Brief A ::
Scale the entries from the line with "This screenshot has width=1568, height=463." through the end of the entries and give back only those lines, requests included. Multiply every coordinate in the answers by 0.75, round to whole numbers with halves going up, and leave the pictures out.

UPC++ Version 1.0
Jan 31, 2018: We are proud to announce the a new beta release of the UPC++ implementation (v2018.1.0), with accompanying updates to the Specification and Programmer's Guide.
- UPC++ Implementation, v2018.1.0 (tar.gz)
- Contains everything you need to start using UPC++ on supported platforms (currently x86_64 Linux, Mac OS and Cray XC)
- Installation automatically downloads the GASNet-EX communication library (internet connection required)
- Note this initial release has not yet been tuned for performance and some specified features remain unimplemented
- Includes all of the documents below
- See README.md (includes ChangeLog) and INSTALL.md
- UPC++ Programmer's Guide v2018.1.0 (PDF)
- A gentle introduction to UPC++ with examples and descriptions.
- UPC++ Specification, v1.0 Draft 5 (PDF)
- Formal specification of the UPC++ library interface.
- Includes archival versions of the Programmer's Guide and Specification suitable for citation.
Transition from v0.1 to v1.0
In November, 2016, we froze the old UPC++ repository as part of a transition phase. The transition phase is over with the current v1.0 release, and the v0.1 UPC++ repository will remain frozen in maintenance-only mode.
The current release of UPC++ v1.0 implements a majority of the Specification (see ChangeLog section of the README for status). UPC++ leverages GASNet-EX to deliver lower-overhead, fine-grained communication. It is a high-productivity communication library designed to interoperate smoothly and efficiently with MPI, OpenMP, CUDA and AMTs.
UPC++ is also a sounding board for new ideas that may be incorporated in C++20 and beyond, or influence the direction of the efforts. UPC++ v1.0 deploys new capabilities, some of which were experimental in v0.1, removes some and modifies others. The table at the end of this document lists the UPC++ features for v0.1 (left) and planned additions, deletions and changes in v1.0.
UPC++ exposes a PGAS memory model, including one-sided communication (RMA and RPC). However, there are departures from the approaches taken by some predecessors such as UPC. These changes reflect a design philosophy that encourages the UPC++ programmer to directly express what can be implemented efficiently (ie without a need for parallel compiler analysis).
Most operations are non-blocking, and the powerful synchronization mechanisms encourage applications to design for aggressive asynchrony.
All communication is explicit - there is no implicit data motion.
What New Features are in v1.0?
Futures, promises and continuations. Futures are central to handling asynchronous operations: RMA and RPC. Futures are free-standing in that they do not depend on other parts of the library. Whereas v0.1 used an event-based mechanism for expressing task dependencies, v1.0 relies on a continuation-based model instead.
Progress guarantees. Because UPC++ has no internal service threads, the library makes progress only when a core enters an active UPC++ call. UPC++ v1.0 has more well-defined progress semantics than v0.1, especially in multi-threaded scenarios.

Brief B ::
Pick up the UPC++ Version 1.0 announcement after its last sentence and continue it.

Extracted information ::
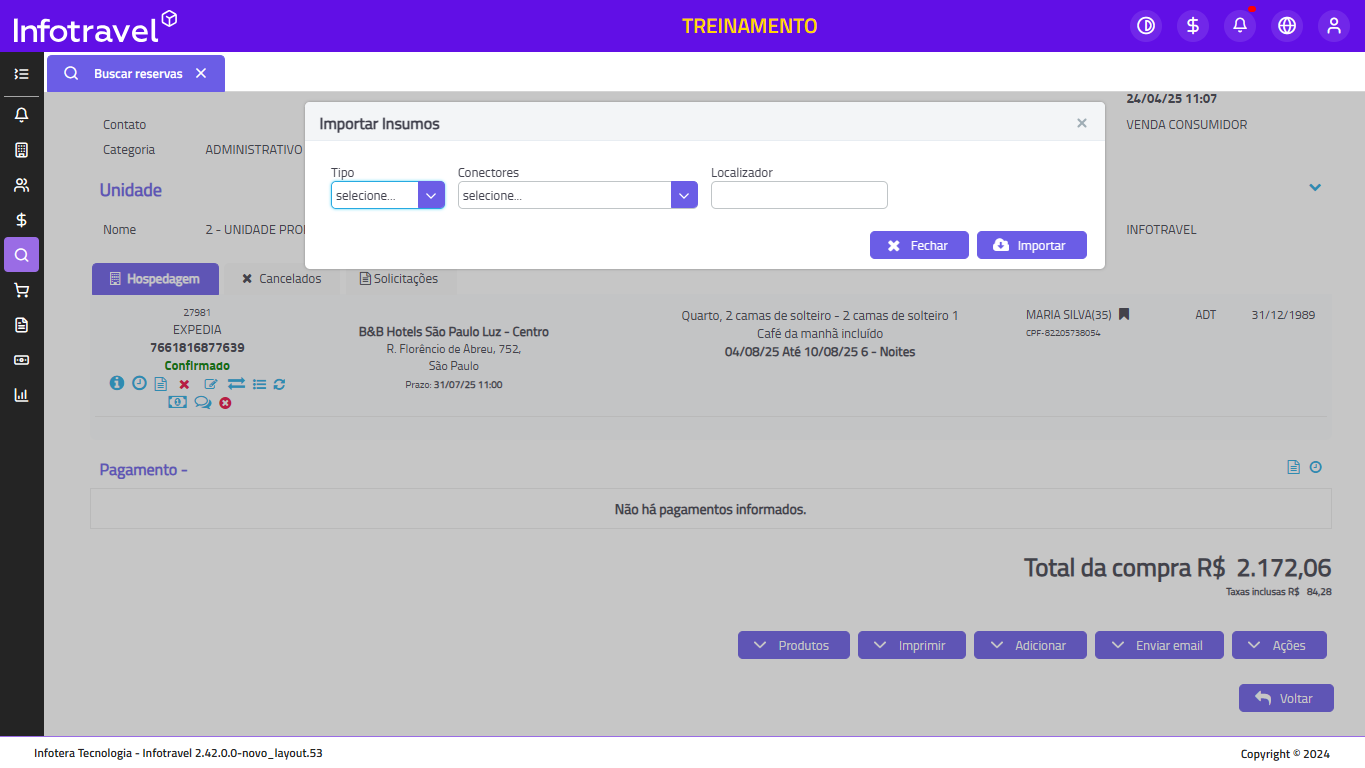This screenshot has height=768, width=1365.
Task: Click the Fechar button
Action: point(919,246)
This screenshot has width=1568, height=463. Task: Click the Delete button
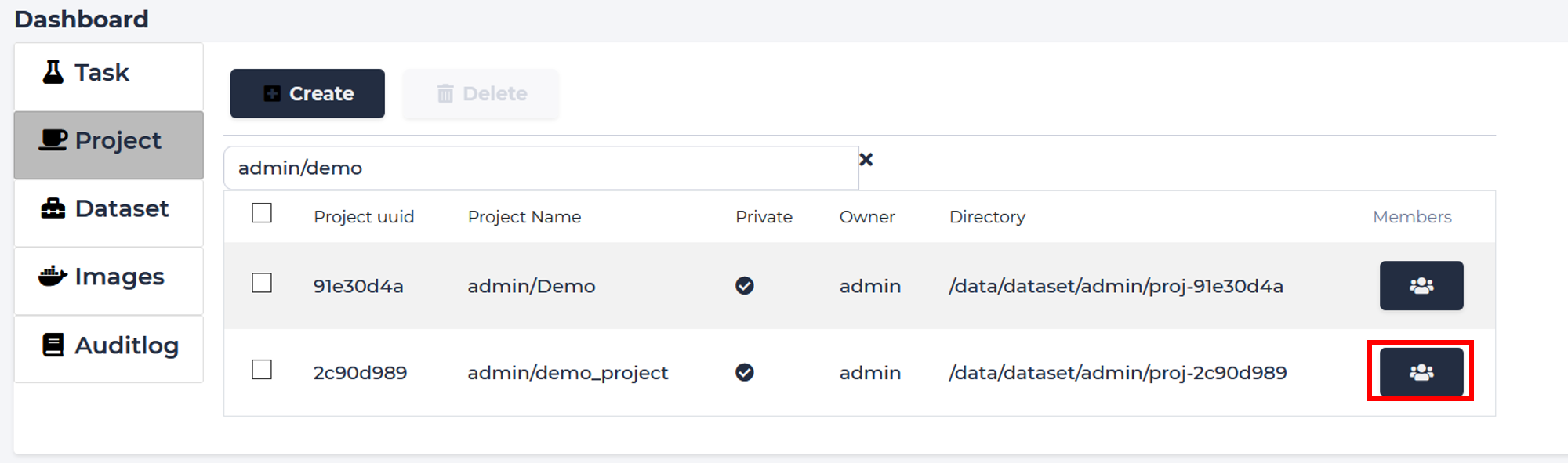[481, 93]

Expected output A ::
This screenshot has width=1568, height=463. Task: Click the Delete button
[361, 70]

Expected output B ::
Remote atomics were experimental in v0.1 and did not necessarily utilize available hardware support. Any available hardware support will now be leveraged, and the user will see significant performance benefits in certain combinations of hardware and applications. Remote atomics will use the C++11 memory model and free function API. We restrict atomics to fetch and add in the near term, but are evaluating adding others. [Currently under development]
Teams are a mechanism for grouping ranks, and are similar to MPI_Group. Teams play a role in collective communication and also in storage allocation. Initially, we plan to support barriers and reductions for specialized types supported in hardware. Others (such as the vector ‘v’ variants of alltoall) will be added over time. [Currently under development]
Distributed objects. UPC++ v1.0 enables a C++ object of any type to be made into a distributed object, with one instance on every rank of a team. RPC can be used to scalably access remote instances within a team.
Memory kinds. UPC++ will support global operations on memory with different kinds of access methods or performance properties, such as GPUs, HBM, NUMA and NVRAM, while providing a uniform interface for transfers between such memories. [Not yet implemented]
What has been removed from UPC++?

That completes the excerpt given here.